Most existing classical artificial neural networks (ANN) are designed as a tree structure to imitate neural networks. In this paper, we argue that the connectivity of a tree is not sufficient to characterize a neural network. The nodes of the same level of a tree cannot be connected with each other, i.e., these neural unit cannot share information with each other, which is a major drawback of ANN. Although ANN has been significantly improved in recent years to more complex structures, such as the directed acyclic graph (DAG), these methods also have unidirectional and acyclic bias for ANN. In this paper, we propose a method to build a bidirectional complete graph for the nodes in the same level of an ANN, which yokes the nodes of the same level to formulate a neural module. We call our model as YNN in short. YNN promotes the information transfer significantly which obviously helps in improving the performance of the method. Our YNN can imitate neural networks much better compared with the traditional ANN. In this paper, we analyze the existing structural bias of ANN and propose a model YNN to efficiently eliminate such structural bias. In our model, nodes also carry out aggregation and transformation of features, and edges determine the flow of information. We further impose auxiliary sparsity constraint to the distribution of connectedness, which promotes the learned structure to focus on critical connections. Finally, based on the optimized structure, we also design small neural module structure based on the minimum cut technique to reduce the computational burden of the YNN model. This learning process is compatible with the existing networks and different tasks. The obtained quantitative experimental results reflect that the learned connectivity is superior to the traditional NN structure.
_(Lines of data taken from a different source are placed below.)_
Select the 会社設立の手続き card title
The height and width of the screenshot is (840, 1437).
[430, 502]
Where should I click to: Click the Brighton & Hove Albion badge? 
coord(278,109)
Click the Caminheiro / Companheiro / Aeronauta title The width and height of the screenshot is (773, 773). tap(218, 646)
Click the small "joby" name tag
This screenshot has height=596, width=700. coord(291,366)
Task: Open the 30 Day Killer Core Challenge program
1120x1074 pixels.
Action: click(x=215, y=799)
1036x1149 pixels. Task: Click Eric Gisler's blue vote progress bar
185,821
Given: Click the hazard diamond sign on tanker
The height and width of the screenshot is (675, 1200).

翻译：大多数现有经典人工神经网络（ANN）被设计为树状结构以模仿生物神经网络。本文论证了树的连通性不足以表征神经网络：树中同一层级的节点无法相互连接，即这些神经单元无法共享信息，这是ANN的主要缺陷。尽管近年来ANN已通过有向无环图（DAG）等更复杂结构得到显著改进，但这些方法仍存在单向性和无环性的偏见。本文提出一种方法，在ANN相同层级的节点间构建双向完全图，通过轭合同层节点形成神经模块，并将模型简称为YNN。YNN显著增强了信息传递能力，从而有效提升方法性能。与传统ANN相比，YNN能更准确地模仿生物神经网络。本文分析了ANN现有结构偏见的成因，并提出YNN模型以高效消除此类偏见。在该模型中，节点负责特征聚合与变换，边决定信息流动方向。我们进一步对连接分布施加辅助稀疏约束，促使学习结构聚焦关键连接。最后，基于优化后的结构，我们利用最小割技术设计出小型神经模块，以降低YNN模型的计算负担。该学习过程与现有网络及不同任务兼容。定量实验结果表明，学习得到的连接结构优于传统神经网络结构。